**What needs to be done:** Include no pictures. Output exactly the lines from the one that contains "How do I perform: Click" through the final line of the entries.

**Source records:**
· · · · · · ·

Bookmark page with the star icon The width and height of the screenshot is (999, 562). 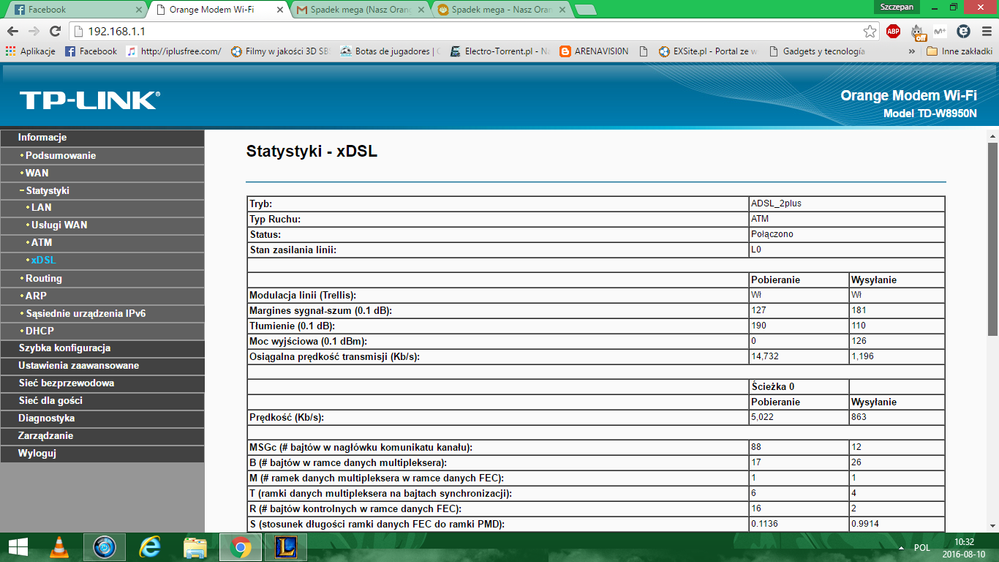coord(870,31)
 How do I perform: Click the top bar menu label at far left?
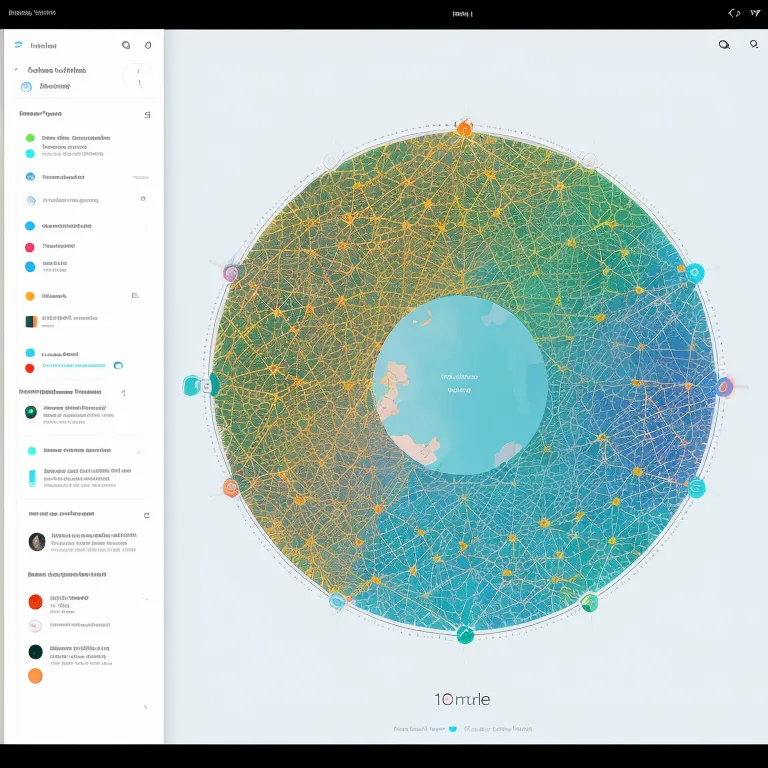click(x=31, y=14)
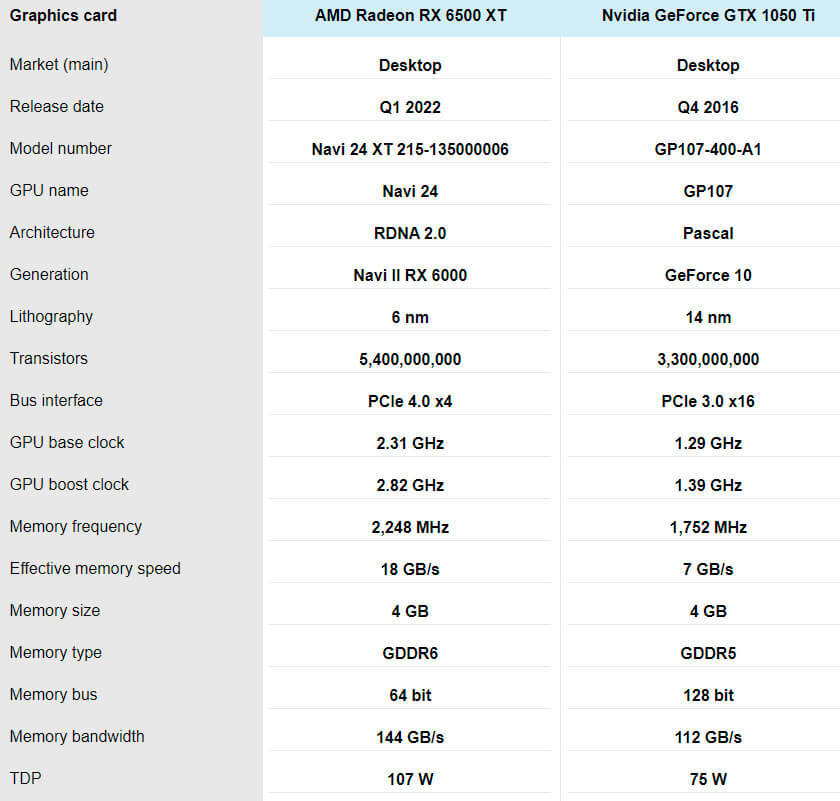
Task: Select the GDDR5 memory type cell
Action: (708, 653)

· · · · · · ·

**Exercise output:**
 How do I perform: Click the top bar menu label at far left?
click(x=31, y=14)
Task: Select the GDDR5 memory type cell
Action: (708, 653)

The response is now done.